▶ _Problem details_
Please reproduce the records below verbatim, starting at the very first line and ending at the line that contains "point(408,438)", with that line included.

▶ _Entries supplied_
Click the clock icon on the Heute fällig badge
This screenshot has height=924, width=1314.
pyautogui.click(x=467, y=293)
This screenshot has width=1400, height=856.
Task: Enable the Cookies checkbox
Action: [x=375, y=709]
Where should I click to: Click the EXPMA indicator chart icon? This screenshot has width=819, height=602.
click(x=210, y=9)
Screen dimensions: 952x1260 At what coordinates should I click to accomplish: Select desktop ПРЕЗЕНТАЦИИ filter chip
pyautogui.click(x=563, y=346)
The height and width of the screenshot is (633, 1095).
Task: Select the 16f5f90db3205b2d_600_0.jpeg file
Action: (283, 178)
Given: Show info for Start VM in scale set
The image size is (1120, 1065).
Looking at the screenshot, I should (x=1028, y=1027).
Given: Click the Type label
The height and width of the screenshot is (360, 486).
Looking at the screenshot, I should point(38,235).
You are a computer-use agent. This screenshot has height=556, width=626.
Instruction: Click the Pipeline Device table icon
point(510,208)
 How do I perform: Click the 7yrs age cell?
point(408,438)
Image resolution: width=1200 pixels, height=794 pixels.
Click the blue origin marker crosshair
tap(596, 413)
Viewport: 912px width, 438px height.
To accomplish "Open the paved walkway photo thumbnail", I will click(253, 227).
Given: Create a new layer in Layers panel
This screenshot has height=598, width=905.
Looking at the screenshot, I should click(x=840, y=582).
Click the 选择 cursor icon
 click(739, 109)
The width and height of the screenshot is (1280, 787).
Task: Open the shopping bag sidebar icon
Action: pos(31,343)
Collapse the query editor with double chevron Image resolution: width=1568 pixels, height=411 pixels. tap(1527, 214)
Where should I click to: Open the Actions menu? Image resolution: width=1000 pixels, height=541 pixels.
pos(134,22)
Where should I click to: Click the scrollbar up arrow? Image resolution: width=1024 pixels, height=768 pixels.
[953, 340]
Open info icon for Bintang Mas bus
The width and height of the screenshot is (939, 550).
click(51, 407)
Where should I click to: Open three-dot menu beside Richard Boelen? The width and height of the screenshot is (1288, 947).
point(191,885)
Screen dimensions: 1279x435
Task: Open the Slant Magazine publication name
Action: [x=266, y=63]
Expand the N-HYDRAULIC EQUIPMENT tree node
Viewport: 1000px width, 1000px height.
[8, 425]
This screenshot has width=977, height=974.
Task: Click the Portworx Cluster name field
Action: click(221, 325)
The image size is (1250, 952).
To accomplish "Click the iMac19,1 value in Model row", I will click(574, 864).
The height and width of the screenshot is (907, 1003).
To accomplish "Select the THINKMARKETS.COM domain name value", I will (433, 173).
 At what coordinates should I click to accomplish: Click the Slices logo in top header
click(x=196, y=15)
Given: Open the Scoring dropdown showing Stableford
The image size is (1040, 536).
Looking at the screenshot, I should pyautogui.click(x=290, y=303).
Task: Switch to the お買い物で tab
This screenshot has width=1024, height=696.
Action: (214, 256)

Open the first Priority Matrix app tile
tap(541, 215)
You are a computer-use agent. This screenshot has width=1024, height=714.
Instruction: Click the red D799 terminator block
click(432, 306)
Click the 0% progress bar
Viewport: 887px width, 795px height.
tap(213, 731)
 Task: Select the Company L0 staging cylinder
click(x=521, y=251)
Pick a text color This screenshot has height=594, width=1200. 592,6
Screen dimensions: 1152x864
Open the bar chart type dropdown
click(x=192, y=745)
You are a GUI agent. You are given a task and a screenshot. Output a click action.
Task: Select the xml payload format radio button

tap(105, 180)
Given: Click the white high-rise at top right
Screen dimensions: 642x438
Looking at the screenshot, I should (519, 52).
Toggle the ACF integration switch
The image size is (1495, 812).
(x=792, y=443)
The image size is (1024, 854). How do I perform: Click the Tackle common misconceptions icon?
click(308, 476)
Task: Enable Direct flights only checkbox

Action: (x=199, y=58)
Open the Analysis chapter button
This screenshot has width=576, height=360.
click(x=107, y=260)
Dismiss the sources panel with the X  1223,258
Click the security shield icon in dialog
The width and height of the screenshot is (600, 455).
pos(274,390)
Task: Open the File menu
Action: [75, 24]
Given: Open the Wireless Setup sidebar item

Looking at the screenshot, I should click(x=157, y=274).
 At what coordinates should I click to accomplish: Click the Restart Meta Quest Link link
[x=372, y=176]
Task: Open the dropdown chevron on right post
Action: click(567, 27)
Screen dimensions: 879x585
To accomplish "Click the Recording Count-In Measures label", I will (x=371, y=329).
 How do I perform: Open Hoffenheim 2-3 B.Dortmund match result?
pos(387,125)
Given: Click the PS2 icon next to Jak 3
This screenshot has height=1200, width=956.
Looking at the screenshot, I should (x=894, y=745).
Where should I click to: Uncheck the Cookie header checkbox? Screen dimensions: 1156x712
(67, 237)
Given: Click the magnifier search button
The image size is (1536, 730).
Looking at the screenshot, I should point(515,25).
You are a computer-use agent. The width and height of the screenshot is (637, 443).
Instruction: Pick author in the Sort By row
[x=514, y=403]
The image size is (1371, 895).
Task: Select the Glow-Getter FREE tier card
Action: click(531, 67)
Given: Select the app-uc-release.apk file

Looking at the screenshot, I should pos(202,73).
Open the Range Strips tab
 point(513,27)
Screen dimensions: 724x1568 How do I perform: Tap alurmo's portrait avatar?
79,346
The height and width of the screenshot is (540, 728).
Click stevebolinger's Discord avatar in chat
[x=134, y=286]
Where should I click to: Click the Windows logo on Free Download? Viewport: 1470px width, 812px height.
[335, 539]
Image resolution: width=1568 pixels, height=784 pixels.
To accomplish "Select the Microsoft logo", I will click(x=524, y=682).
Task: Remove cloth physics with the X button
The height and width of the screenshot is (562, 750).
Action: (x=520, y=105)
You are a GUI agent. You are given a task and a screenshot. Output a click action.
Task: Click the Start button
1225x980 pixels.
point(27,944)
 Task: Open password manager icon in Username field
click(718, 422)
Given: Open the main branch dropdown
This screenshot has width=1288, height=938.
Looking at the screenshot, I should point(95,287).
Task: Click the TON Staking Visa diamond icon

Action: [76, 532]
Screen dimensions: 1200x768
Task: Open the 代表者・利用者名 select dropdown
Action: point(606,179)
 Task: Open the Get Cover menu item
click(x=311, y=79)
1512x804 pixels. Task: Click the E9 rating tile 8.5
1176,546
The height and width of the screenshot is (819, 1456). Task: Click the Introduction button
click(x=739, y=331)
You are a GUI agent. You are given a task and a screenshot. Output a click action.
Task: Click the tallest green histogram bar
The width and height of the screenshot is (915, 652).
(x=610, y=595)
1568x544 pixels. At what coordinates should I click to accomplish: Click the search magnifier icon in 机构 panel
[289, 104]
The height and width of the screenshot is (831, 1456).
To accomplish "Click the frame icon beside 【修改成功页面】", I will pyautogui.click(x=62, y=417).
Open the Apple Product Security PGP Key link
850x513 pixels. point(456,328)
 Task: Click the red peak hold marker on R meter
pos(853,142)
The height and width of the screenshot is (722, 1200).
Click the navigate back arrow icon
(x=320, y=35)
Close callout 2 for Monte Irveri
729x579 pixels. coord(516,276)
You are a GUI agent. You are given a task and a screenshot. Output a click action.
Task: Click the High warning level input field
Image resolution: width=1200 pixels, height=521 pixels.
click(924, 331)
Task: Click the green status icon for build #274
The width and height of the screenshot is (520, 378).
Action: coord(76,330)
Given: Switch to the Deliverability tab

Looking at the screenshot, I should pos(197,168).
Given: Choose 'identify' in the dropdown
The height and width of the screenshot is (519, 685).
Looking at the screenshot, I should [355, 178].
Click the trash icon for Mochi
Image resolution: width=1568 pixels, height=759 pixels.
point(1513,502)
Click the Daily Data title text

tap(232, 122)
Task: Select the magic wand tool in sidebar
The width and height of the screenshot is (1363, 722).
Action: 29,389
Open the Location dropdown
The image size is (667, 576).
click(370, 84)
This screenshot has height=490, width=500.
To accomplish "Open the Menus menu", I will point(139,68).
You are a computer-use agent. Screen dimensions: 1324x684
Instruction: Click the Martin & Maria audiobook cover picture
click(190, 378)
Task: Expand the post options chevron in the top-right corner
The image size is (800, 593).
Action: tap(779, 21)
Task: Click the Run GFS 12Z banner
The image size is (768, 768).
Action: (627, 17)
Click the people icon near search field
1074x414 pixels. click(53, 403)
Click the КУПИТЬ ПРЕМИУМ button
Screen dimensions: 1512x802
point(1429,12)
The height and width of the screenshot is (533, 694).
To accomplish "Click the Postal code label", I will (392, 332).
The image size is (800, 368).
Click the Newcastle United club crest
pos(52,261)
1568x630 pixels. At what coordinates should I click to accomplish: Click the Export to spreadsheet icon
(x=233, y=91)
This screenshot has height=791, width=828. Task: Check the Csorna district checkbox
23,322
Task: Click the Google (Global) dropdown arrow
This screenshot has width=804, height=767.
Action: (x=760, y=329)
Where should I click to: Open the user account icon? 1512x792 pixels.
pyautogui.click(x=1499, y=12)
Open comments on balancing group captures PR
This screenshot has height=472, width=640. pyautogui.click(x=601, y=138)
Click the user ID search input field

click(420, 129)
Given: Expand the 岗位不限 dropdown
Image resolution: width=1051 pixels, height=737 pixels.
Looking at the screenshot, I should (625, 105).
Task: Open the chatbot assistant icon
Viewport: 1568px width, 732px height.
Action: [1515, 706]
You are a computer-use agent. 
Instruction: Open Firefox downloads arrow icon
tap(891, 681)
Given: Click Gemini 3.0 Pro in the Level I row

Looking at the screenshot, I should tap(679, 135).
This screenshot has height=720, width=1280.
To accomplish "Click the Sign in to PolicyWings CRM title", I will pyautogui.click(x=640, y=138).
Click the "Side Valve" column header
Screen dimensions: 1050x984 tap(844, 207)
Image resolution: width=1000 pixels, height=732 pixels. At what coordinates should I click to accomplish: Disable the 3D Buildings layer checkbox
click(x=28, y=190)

▶ _The response_
Click the clock icon on the Heute fällig badge
This screenshot has height=924, width=1314.
pyautogui.click(x=467, y=293)
This screenshot has width=1400, height=856.
Task: Enable the Cookies checkbox
Action: [x=375, y=709]
Where should I click to: Click the EXPMA indicator chart icon? This screenshot has width=819, height=602.
click(x=210, y=9)
Screen dimensions: 952x1260 At what coordinates should I click to accomplish: Select desktop ПРЕЗЕНТАЦИИ filter chip
pyautogui.click(x=563, y=346)
The height and width of the screenshot is (633, 1095).
Task: Select the 16f5f90db3205b2d_600_0.jpeg file
Action: (283, 178)
Given: Show info for Start VM in scale set
The image size is (1120, 1065).
Looking at the screenshot, I should (x=1028, y=1027).
Given: Click the Type label
The height and width of the screenshot is (360, 486).
Looking at the screenshot, I should point(38,235).
You are a computer-use agent. This screenshot has height=556, width=626.
Instruction: Click the Pipeline Device table icon
point(510,208)
 How do I perform: Click the 7yrs age cell?
point(408,438)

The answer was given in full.